▸ What to work on: Exactly reproduce the line containing "Task: Enable automatisch einloggen checkbox" and all later lines to the end of the entries, leaving the pictures out of your copy.

------

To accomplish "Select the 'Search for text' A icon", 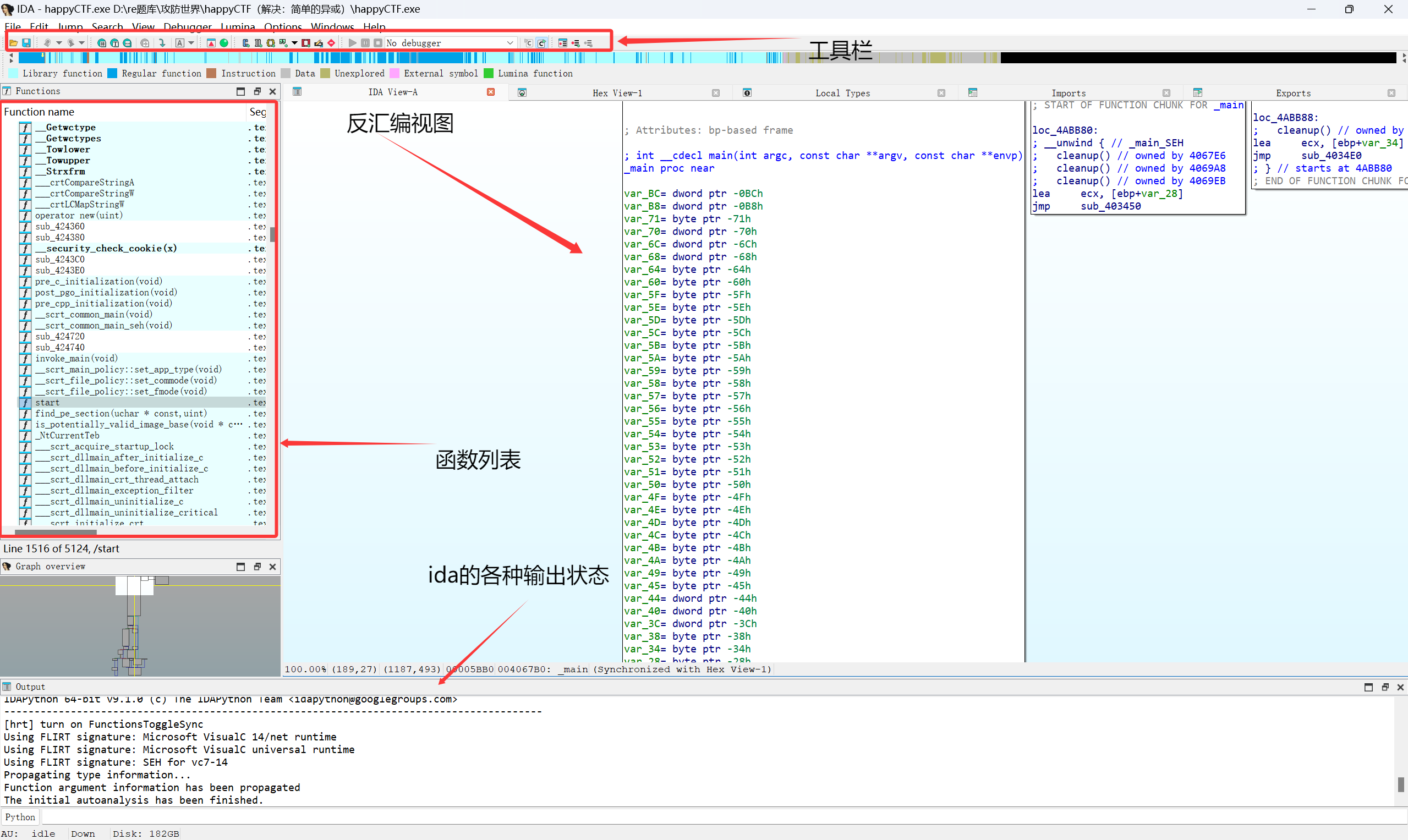I will (180, 42).
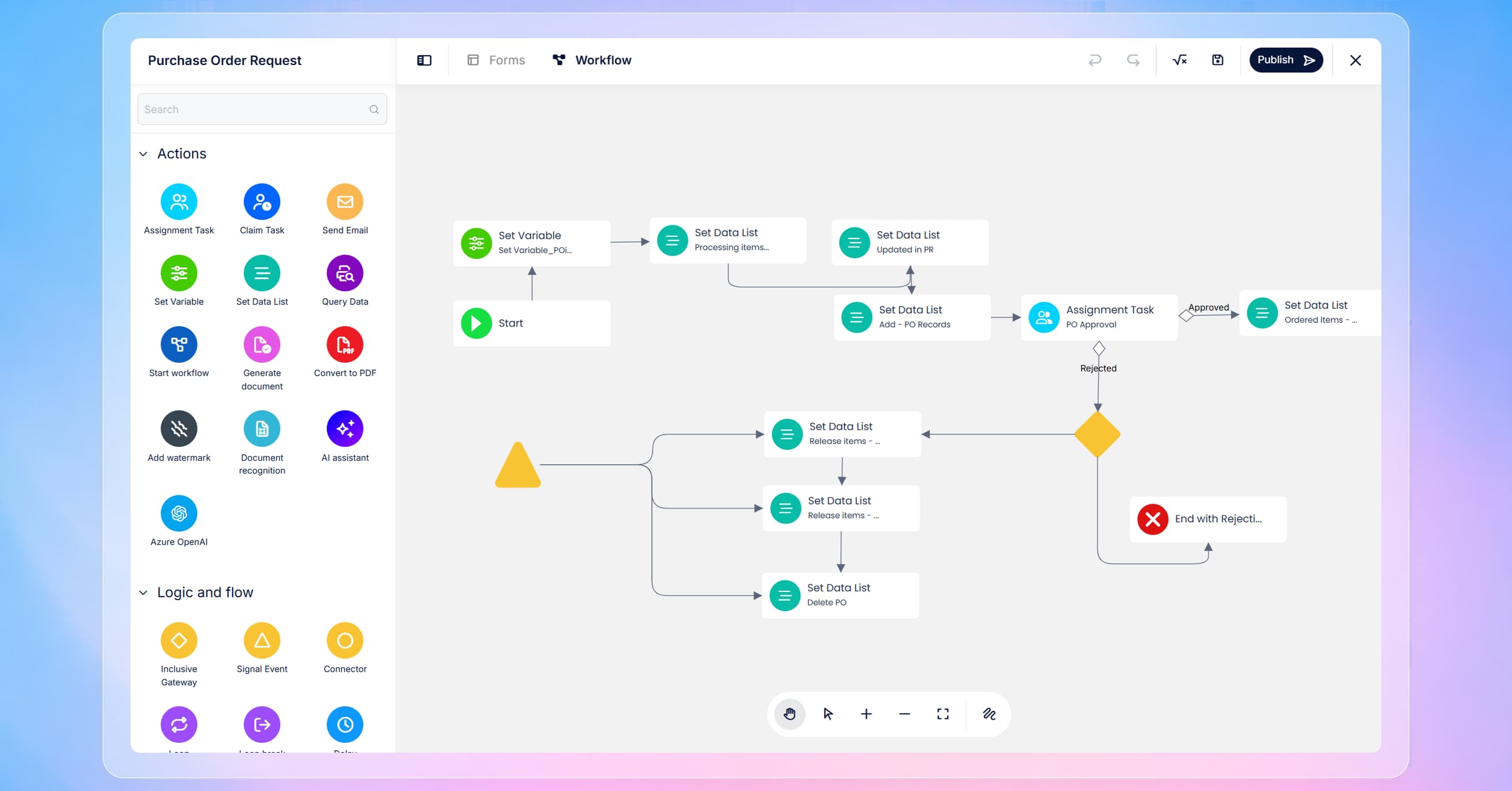Publish the workflow
Viewport: 1512px width, 791px height.
(1286, 60)
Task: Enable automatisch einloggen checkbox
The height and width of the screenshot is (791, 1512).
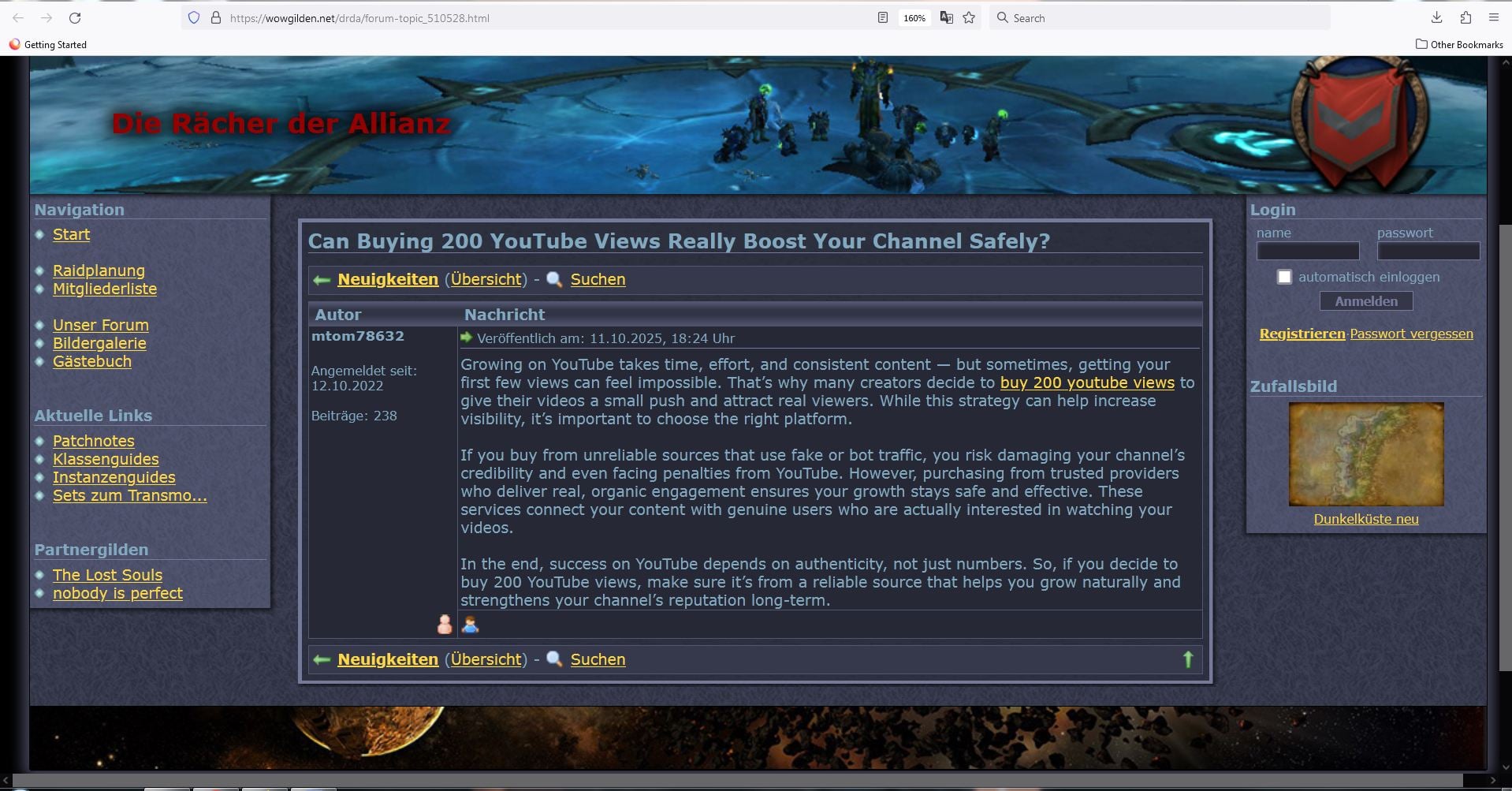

------

▸ Response to the task:
Task: Enable automatisch einloggen checkbox
The height and width of the screenshot is (791, 1512).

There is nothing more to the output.